Her ne kadar arabeskin kabul potansiyelinin genişliğini gördüklerini ve buna oynadıklarını söyleseler de şu ana kadar İbrahim Tatlıses’i çağırmadıklarını, bunun arabeskteki seçimleri ile ilgili olduğunu söylüyorlar. Gencebay’ın ömrünün mücadelelerle geçtiğinin, ama Tatlıses’in bu yönde bir şey yapmadığının altını çiziyorlar. Belki de bu yüzden büyük bir arabesk tartışması yapmak isteseler bile bunun arabeskçilerle çok mümkün olmayacağı düşüncesindeler. Çünkü çoğunun bundan ekmek yediğini, bu yüzden ciddi bir şeklide yüzleşmelerinin zor olduğunu belirtiyorlar.
Arabeskten utananlar
Bugünkü arabesk tüketimini nasıl gördüklerini, onların kimleri dinledikleri sorusuna Tuğçe Şahin şöyle cevap veriyor: “Arabeski kendine yakıştıramayan kesim için Levent Yüksel bir şarkıyı ‘cover’lıyor, o insanlar da ondan dinliyor. Ama ben de arabesk müziği ağzını yaya yaya, farklı kelimeler kullanarak icra edenleri dinlemiyorum.”

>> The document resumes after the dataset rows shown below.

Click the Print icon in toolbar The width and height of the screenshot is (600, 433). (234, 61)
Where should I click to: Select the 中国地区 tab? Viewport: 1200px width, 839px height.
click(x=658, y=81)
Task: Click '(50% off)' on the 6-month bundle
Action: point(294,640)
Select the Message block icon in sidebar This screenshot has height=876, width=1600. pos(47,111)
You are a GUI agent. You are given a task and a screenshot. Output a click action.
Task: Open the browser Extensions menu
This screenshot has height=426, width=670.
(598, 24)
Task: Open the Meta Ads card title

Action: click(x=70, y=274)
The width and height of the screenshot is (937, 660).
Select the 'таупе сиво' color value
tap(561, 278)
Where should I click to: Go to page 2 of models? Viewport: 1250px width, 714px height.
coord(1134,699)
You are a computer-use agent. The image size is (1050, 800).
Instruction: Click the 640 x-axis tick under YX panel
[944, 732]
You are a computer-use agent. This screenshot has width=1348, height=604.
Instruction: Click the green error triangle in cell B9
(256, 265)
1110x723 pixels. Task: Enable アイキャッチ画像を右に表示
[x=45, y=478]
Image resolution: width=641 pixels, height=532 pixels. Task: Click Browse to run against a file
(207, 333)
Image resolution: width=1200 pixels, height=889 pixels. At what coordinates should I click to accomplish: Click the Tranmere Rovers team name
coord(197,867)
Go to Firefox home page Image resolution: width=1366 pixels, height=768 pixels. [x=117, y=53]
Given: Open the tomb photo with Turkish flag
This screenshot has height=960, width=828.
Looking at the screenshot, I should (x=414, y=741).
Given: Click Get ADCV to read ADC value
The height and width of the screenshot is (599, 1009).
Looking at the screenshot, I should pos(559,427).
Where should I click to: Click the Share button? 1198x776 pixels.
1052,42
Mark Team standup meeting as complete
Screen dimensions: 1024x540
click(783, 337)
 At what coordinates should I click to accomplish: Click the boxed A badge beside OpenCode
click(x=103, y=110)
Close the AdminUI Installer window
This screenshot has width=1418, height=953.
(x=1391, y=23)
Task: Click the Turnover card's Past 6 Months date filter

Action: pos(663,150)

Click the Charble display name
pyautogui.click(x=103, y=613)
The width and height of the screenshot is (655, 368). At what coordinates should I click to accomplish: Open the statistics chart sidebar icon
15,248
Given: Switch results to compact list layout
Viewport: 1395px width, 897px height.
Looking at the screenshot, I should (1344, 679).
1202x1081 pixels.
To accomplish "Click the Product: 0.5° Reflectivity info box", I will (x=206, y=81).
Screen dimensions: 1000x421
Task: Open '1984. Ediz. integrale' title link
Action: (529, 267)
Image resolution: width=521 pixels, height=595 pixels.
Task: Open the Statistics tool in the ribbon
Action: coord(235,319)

Kerim Gürkan ise şunları söylüyor: “Orhan Gencebay, İbrahim Tatlıses, Ömer Danış, Ümit Yaşar ve Hüzün’ü dinlerim. Haktan’ın, çok arabesk denmez ama arabeske yakın yorumuna hayranım. Orhan Gencebay’ın eski plak ve 45’liklerini toplamaya başladım, 35 tane oldu.”
Kemal Arslan arabeskin post-modernite, kültürel keşifler açısından moda bir deyim haline geldiğini söylüyor ve ekliyor: “Ben bugün bu arabesk desem, o kişi ben arabesk yapıyorum demez. Bu konular açıldı ama niye bir tane arabeskçi yok? Kimse kendine arabeskçi diyemiyor, bu konular çözülmüş değil. Orhan Gencebay hâlâ arabesk değil ‘serbest çalışmalar’ diyelim diyor, üstelik bu kadar şeyler ispatlamış bir adam.”
Yaptıkları işin “bir müzikal şölen yaratalım” havasında olmadığını, bir samimiyeti aksettirmeyi amaçladıklarını vurguluyorlar. Bu müziğin ifade şeklinin, dillendirdiği tecrübelerin ve o tecrübenin sahibi kitlenin yaşadığı şeylerin çok da hafife alınacak şeyler olmadığını söylüyorlar.
Grubun projeleri arasında toplama bir arabesk albüm çıkarmak da var.